Dieses Megapaket enthält signifikante Investitionen in den Klimaschutz, zum Teil finanziert durch höhere Steuern. Experte Rabe geht jedoch davon aus, das die zweite, entscheidende Klimareform „nur in abgeschwächter Form“ kommen wird. 

In der jüngsten Verhandlungsrunde, berichtete die „Washington Post“ habe Biden das größere Paket auf maximal 1,9 Billionen Dollar eingedampft. Er kommt damit einer Handvoll moderater Demokraten im US-Senat entgegen, die wegen der knappen Mehrheiten alles zum Scheitern bringen können. So stammt der Chef des Energie-Ausschusses, der demokratische Senator Joe Manchin, aus dem konservativen West Virginia, einer der größten Kohlelieferanten der Nation. 

Worauf sich die US-Wirtschaft einstellen muss

Manchin und andere Zentristen sind zwar nicht grundsätzlich gegen grüne Energien. Steueranreize für E-Autos und andere Prämien bleiben wohl im Paket. „Damit kann man schon einiges erreichen“, erklärt Rabe.

Doch Abstriche machen muss Biden wohl bei einem Kern der Reform, der 150 Milliarden Dollar kostet: Das sogenannte Clean Electricity Programm belohnt Energieversorger, die auf Solar, Wind und Atomkraft setzen – und bestraft jene, die an fossilen Brennstoffen hängen.
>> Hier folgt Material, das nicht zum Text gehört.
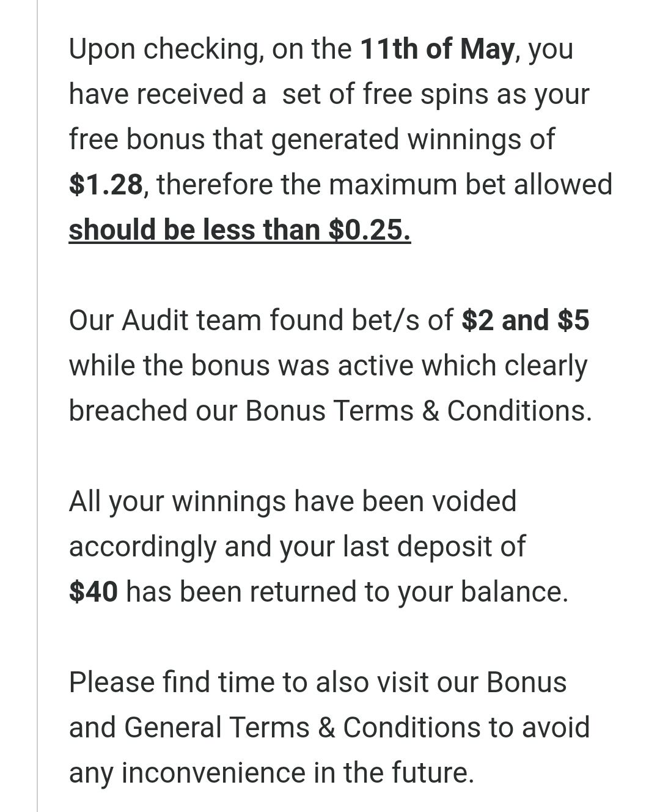Viewport: 660px width, 812px height.
Task: Click the bold "11th of May" date
Action: click(x=437, y=50)
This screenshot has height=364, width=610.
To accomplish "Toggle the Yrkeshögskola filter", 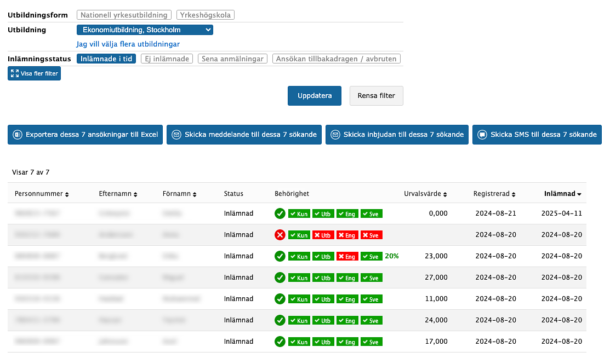I will pyautogui.click(x=205, y=15).
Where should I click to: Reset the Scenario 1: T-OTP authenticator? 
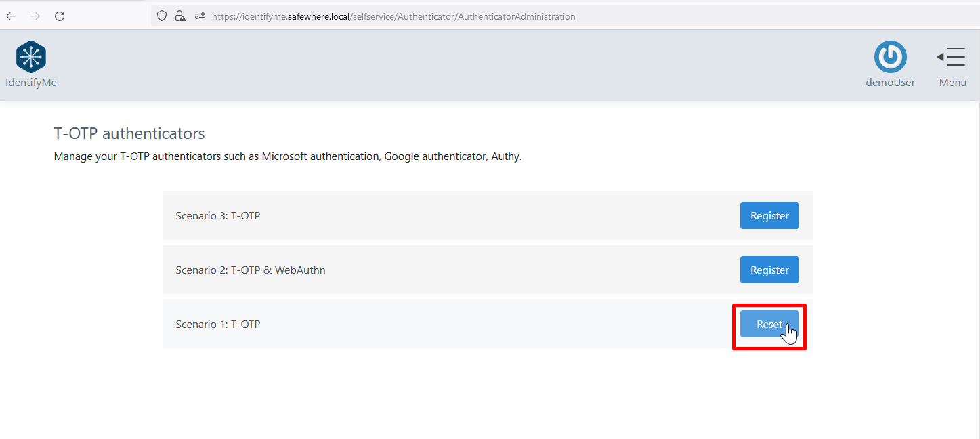(x=769, y=324)
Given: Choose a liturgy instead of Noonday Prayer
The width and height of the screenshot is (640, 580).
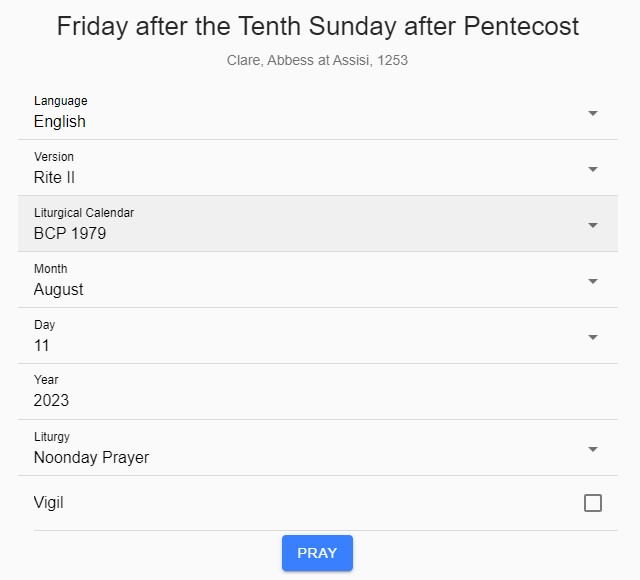Looking at the screenshot, I should point(300,457).
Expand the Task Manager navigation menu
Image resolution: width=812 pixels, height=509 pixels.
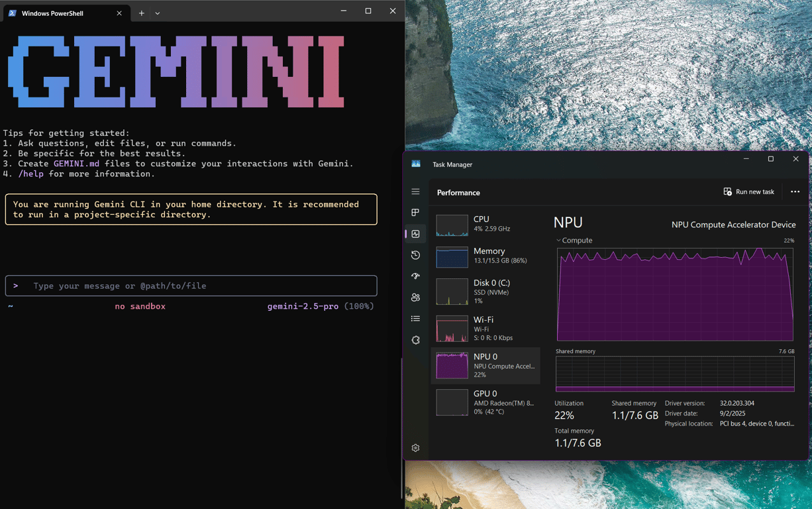(415, 191)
„Dieser Ansatz ist absolutes Neuland in den USA, so etwas haben wir noch nie gemacht“, so Rabe. Sollte die Passage aus dem Gesetz fliegen, wäre die Klimareform „viel weniger ehrgeizig, als Biden es einmal versprochen hat“. 

Aktuell stammen 40 Prozent des Stroms in den USA aus erneuerbaren Quellen oder Kernkraft. Geht es nach Biden, soll die Quote bis 2030 doppelt so hoch sein. Doch ohne ein starkes Gesetz dürfte es „sehr schwer sein, dieses Ziel zu erreichen“, sagt der Experte.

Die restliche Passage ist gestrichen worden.